◆ **Page excerpt**:
● ● ● ● ● ● ●

Shellshock still unfixed except in Debian unstable - r0muald
http://evolvisforge.blog.tarent.de/archives/93

======
MrShankly
From this reddit comment[1]:

#debian-security at OFTC :

[20:41] <clopez> PSA: #shellshock still unfixed except in Debian unstable

[20:41] <clopez>
[http://evolvisforge.blog.tarent.de/archives/93](http://evolvisforge.blog.tarent.de/archives/93)

[20:42] <clopez> is that true? I don't think so... but I guessed that better
ask

[20:43] <clopez> (this appeared on planet.debian.org)

[20:43] <adsb> no. there are still parser bugs, but they are no longer
exploitable

[20:44] <adsb> (and some argument as to whether some of the later stuff should
even have been given CVEs)

[20:44] <clopez> oh... I see, thanks

[1]
[http://www.reddit.com/r/linux/comments/2is3a4/shellshock_sti...](http://www.reddit.com/r/linux/comments/2is3a4/shellshock_still_unfixed_except_in_debian_unstable/cl4y9l6)

------
geofft
There's a bit of a question about what "fixed" means here. It seems like most
of these packages have applied the prefix-and-suffix mitigation measure:
namely, while the function importer code is still present, it only works on
environment variables with specific, uncommon names. It's basically the case
that in any context where you can set environment variables with arbitrary
names, you can do other sorts of evil.

● ● ● ● ● ● ●

◆ **Information shown**:
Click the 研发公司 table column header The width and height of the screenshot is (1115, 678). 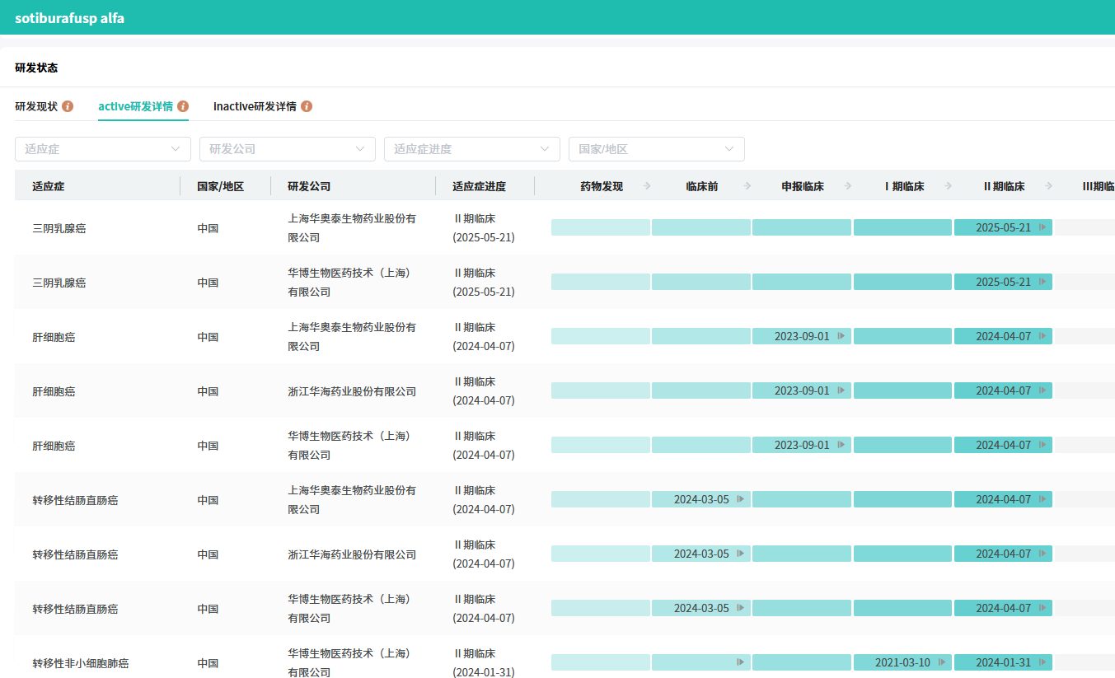coord(309,186)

● ● ● ● ● ● ●

◆ **Exercise 1**: In the Shellshock thread, condense the paragraph beginning "There's a bit of a question" into a shorter version that keeps its main points.
◆ **Exercise 2**: Summarize the Shellshock thread in two sentences.
Rely only on the thread itself.

◆ **Finished answer 1**: It is unclear what "fixed" means here. Most of these packages seem to have applied the prefix-and-suffix mitigation: the function importer code remains, but it only works on environment variables with specific, uncommon names. Wherever environment variables with arbitrary names can be set, other kinds of evil are possible anyway.

◆ **Finished answer 2**: A quoted IRC exchange in #debian-security answers the claim that Shellshock remains unfixed except in Debian unstable: parser bugs still exist but are no longer exploitable, and there is some argument over whether the later issues should even have received CVEs. Another reply questions what "fixed" means, noting that most packages seem to have applied a prefix-and-suffix mitigation that keeps the function importer but limits it to environment variables with specific, uncommon names.